Coco Chanel (seated left) and friends on the Lido, 1925 |
When
I first dipped into Lady Chatterley’s Lover in my schooldays, it was simply to find the scandalous passages that
had kept the full text from being published for 32 years. On reading the novel properly
for the first time recently, I found it to be vintage D.H. Lawrence - full of passion for nature and unmediated
human emotion and against the mechanized, industrial spirit of his age. About two-thirds of the way through the novel, even
though the heroine Constance Chatterley is deep in the throes of her sexual awakening
with the gamekeeper Oliver Mellors, she goes off to Venice on a holiday
with her father and sister. Lawrence clearly intended the episode to represent the
antithesis of everything that Constance has had with Mellors - the simplicity
and sometimes brutal honesty of their connection with each other in the woods
of Wragby Hall.
And
one can see why. Venice in the 1920s was a pleasure ground of the rich, mixing the
beaches of the Lido with the fascination of a city of ancient palaces built on
water. It was hedonistic, decadent, and lavish – and almost too rich a feast to
be digested.
“There were illuminated water-fêtes, there were
dances. This was a holiday-place of all holiday-places. The Lido with its acres
of sun-pinked or pyjamaed bodies, was like a strand with an endless heap of
seals come up for mating. Too many people in piazza, too many limbs and trunks
of humanity on the Lido, too many gondolas, too many motor-launches, too many
steamers, too many pigeons, too many ices, too many cocktails, too many men-servants
wanting tips, too many languages rattling, too much, too much sun, too much
smell of Venice, too many cargoes of strawberries, too many silk shawls, too
many huge, raw-beef slices of watermelon on stalls: too much enjoyment, altogether
far too much enjoyment. ... It was pleasant in a way. It was almost enjoyment. But anyhow, with all
the cocktails, all the lying in the warmish water and sunbathing on hot sand in
hot sun, jazzing with your stomach up against some fellow in the warm nights, cooling
off with ices, it was a complete narcotic. And that was what they all wanted, a
drug; cigarettes, cocktails, ices, vermouth. To be drugged! Enjoyment! Enjoyment!”
Other
novels from the same period also depict this same heady mixture of pleasure and
surfeit, including Eustace and Hilda
by L.P. Hartley:
“His
eyes travelled round the Piazza. It was a feast-day, and from the tiers of
windows on the right (he had his back to St. Mark’s) hung carpets and tapestries
of crimson and pale green. They were in shadow, but the front of St. Mark’s was
fast recovering the opalescent glow which it lost under the glare of the
strident midday sun.

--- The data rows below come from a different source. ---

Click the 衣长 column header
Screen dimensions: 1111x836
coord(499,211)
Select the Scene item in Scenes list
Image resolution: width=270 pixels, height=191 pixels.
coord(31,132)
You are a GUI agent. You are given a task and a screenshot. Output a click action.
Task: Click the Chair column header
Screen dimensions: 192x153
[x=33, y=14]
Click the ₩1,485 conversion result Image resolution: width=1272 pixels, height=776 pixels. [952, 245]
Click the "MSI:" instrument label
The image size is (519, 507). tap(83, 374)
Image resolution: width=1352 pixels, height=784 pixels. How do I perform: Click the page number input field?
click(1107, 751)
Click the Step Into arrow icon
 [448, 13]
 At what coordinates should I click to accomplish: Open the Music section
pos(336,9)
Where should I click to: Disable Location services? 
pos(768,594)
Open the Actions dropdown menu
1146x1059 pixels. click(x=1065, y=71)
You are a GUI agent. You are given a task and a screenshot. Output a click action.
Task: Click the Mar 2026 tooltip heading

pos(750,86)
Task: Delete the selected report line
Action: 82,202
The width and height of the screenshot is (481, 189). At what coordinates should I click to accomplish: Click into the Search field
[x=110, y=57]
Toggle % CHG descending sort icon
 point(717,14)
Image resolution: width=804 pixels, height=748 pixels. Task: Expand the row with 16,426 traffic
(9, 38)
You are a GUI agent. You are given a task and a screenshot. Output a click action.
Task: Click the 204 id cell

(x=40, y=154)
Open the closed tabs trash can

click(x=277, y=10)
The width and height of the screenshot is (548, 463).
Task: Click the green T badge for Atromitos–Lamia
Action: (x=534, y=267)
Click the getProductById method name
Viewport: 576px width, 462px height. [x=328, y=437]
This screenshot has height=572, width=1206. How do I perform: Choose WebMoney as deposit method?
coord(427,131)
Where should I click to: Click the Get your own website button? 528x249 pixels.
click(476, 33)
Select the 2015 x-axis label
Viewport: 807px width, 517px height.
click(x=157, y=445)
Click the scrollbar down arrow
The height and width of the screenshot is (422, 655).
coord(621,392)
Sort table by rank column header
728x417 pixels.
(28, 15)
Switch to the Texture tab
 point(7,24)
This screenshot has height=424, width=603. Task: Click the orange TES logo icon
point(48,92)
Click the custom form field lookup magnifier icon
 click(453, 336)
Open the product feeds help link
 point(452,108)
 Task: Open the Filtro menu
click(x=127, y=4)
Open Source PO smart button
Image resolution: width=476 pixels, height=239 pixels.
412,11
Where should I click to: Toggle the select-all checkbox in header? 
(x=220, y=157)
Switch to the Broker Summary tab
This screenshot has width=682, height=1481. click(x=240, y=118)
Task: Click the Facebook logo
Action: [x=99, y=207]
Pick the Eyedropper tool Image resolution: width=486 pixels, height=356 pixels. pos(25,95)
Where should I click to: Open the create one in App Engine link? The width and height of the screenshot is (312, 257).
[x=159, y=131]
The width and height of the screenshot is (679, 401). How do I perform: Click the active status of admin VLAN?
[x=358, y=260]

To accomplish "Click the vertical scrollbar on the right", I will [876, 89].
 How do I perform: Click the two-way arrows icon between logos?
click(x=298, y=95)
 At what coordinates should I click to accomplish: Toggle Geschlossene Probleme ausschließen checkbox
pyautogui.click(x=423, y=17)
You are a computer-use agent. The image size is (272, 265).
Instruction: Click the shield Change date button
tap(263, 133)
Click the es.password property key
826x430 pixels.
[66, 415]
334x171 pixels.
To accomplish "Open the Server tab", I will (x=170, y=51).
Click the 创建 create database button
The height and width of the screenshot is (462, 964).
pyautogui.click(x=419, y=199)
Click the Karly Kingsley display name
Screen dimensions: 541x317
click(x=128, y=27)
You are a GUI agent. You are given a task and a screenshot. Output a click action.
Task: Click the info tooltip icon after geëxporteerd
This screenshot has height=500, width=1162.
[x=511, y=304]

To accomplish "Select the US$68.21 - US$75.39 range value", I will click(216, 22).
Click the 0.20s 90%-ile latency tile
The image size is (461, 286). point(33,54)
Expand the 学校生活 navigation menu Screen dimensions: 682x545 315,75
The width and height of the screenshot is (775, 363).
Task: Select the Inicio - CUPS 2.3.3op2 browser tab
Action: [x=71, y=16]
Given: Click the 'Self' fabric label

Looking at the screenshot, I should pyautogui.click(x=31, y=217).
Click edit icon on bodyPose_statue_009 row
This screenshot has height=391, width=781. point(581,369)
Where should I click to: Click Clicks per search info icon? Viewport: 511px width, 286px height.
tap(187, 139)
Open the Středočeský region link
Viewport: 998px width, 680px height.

Florian’s at this hour got all the sunlight. The thronged tables
made an oblong continent of humanity, except that round theirs – the tables
that composed their own party - flowed a circular channel which turned them
into an island. Along this channel the waiters flitted with eyes more watchful
and smiles more deferential than they kept for casual customers; and those
casual customers, it seemed to Eustace, who were eating and drinking in a sober,
self-contained fashion, cast curious and envious glances in their direction
when a burst of laughter went up or Countess Loredan’s voice, like a ship
announcing its departure, filled the air. What a riot of broken meats, ices,
cakes, sandwiches; tea, coffee, chocolate, spoons, forks, cups, glasses, napkins,
all in danger of slipping off, but all staying on, all touched, used, broached,
emptied of the freshness which they had when they came gleaming from the kitchens,
poised on the waiter’s back-turned hands,
level with their smiling eyes.”
And
finally from Brideshead Revisited by Evelyn Waugh:
“The
fortnight in Venice passed quickly and sweetly – perhaps too sweetly; I was drowning
in honey, stingless. On some days life kept pace with the gondola, as we nosed
through the side-canals and the boatman uttered his plaintive musical bird-cry
of warning; on other days, with the speed-boat bouncing over the lagoon in a
stream of sun-lit foam; it left a confused memory of fierce sunlight on the
sands and cool marble interiors; of water everywhere, lapping on smooth stone,
reflected in a dapple of light on painted ceilings; of a night at the Corombona
palace such as Byron might have known; and another Byronic night fishing for
scampi in the shallows of Chioggia, the phosphorescent wake of the little ship,
the lantern hanging in the prow and the net coming up full of weed and sand and
floundering fishes; of melon and prosciutto
on the balcony in the cool of the morning; of hot cheese sandwiches and champagne
cocktails at the English bar.”
Venice
is still a magical place and is now rightly accessible to many more than just
the privileged few, but it will probably never again have quite the flavor of opulence,
extravagance, and sheer indulgence that it had in those Jazz Age days and nights.